- PROBLEM REQUIREMENTS -
Please print exactly the lines running from the one that contains "Given: Click the Diagnose" to the end of the data, with both lines included.

Stored data
BEGIN

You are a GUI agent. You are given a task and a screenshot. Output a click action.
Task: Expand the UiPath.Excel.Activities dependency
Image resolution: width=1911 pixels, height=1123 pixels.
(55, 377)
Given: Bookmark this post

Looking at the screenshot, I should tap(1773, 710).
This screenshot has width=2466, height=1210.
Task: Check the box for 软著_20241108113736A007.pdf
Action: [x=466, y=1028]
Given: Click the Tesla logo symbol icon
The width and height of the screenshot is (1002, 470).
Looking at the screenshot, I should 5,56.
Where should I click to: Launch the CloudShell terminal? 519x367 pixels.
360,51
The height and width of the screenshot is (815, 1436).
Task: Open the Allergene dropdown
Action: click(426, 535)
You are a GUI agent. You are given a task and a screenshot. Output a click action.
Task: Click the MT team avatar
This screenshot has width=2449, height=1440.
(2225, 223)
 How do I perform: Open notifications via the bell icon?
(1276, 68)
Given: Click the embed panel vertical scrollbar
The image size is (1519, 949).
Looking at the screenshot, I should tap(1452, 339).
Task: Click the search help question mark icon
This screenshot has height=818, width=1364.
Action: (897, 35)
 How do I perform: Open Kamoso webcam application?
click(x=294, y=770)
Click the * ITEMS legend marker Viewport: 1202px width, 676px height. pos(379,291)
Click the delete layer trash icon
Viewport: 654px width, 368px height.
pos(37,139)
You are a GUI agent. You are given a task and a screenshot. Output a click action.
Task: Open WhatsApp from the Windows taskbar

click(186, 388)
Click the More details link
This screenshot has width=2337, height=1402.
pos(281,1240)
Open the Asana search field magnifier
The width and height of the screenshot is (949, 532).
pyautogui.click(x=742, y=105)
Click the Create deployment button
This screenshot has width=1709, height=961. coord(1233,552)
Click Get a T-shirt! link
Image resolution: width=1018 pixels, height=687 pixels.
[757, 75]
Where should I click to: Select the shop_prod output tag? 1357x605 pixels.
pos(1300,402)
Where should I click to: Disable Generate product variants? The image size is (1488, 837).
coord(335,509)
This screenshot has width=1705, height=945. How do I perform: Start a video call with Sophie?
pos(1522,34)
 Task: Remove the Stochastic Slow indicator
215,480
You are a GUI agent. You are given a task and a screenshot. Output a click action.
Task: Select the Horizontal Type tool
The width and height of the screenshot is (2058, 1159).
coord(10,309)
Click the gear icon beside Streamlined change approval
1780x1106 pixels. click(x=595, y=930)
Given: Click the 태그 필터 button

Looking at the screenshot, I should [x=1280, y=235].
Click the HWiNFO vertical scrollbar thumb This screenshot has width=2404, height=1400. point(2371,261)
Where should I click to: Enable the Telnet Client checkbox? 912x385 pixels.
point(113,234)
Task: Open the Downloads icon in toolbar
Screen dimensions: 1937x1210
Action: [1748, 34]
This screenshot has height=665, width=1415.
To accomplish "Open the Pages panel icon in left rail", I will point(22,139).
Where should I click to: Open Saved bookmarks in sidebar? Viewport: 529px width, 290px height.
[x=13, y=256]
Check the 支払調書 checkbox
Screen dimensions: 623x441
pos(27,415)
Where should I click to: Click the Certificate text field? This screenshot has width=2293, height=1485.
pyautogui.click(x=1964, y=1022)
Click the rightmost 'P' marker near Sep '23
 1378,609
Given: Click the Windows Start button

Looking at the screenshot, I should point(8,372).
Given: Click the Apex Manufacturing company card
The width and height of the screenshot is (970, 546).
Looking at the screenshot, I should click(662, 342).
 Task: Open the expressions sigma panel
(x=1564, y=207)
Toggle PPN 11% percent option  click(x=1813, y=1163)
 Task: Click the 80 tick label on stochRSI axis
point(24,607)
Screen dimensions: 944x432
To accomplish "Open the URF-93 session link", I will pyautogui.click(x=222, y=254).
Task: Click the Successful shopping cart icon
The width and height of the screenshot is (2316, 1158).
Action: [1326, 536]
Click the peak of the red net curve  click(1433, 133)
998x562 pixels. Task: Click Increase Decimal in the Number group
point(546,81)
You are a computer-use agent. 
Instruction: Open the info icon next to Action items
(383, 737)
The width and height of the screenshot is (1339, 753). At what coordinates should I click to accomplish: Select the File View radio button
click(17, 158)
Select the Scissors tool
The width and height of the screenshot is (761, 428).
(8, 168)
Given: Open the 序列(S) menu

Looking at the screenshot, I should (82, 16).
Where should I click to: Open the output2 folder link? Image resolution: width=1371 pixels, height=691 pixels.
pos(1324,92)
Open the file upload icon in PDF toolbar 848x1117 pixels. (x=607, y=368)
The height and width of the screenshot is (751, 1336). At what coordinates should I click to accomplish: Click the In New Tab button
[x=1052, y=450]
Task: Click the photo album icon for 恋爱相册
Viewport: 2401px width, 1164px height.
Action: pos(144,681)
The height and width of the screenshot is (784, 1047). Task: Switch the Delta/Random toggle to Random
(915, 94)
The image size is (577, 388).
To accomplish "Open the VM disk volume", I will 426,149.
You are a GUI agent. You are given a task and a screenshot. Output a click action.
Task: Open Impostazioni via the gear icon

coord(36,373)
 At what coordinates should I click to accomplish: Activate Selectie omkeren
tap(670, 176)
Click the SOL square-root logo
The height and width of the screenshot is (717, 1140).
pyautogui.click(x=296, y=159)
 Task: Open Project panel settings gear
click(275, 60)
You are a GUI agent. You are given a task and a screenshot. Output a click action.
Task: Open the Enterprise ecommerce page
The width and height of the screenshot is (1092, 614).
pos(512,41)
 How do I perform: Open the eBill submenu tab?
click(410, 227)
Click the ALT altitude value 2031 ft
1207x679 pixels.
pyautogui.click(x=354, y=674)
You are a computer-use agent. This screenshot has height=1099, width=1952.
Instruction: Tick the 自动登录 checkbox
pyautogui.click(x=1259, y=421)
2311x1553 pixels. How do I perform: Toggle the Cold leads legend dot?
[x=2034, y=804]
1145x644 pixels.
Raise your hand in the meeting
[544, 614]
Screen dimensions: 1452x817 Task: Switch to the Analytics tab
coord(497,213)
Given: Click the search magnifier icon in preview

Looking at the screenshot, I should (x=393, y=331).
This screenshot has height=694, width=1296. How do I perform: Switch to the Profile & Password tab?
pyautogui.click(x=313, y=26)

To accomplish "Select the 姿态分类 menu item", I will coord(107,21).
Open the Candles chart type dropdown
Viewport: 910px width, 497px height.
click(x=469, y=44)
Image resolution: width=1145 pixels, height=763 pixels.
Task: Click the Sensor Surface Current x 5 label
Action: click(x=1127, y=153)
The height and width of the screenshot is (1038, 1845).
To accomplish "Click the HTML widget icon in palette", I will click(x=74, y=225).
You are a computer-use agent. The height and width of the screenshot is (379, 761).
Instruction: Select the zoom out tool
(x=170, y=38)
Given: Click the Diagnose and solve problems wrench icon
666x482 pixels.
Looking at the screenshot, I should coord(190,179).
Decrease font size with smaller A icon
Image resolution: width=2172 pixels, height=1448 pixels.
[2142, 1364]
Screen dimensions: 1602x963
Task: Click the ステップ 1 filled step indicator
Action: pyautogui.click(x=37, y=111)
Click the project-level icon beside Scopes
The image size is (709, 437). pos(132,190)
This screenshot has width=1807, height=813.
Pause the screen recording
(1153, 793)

END

- SOLUTION TO THE PROBLEM -
Given: Click the Diagnose and solve problems wrench icon
666x482 pixels.
Looking at the screenshot, I should coord(190,179).
Decrease font size with smaller A icon
Image resolution: width=2172 pixels, height=1448 pixels.
[2142, 1364]
Screen dimensions: 1602x963
Task: Click the ステップ 1 filled step indicator
Action: pyautogui.click(x=37, y=111)
Click the project-level icon beside Scopes
The image size is (709, 437). pos(132,190)
This screenshot has width=1807, height=813.
Pause the screen recording
(1153, 793)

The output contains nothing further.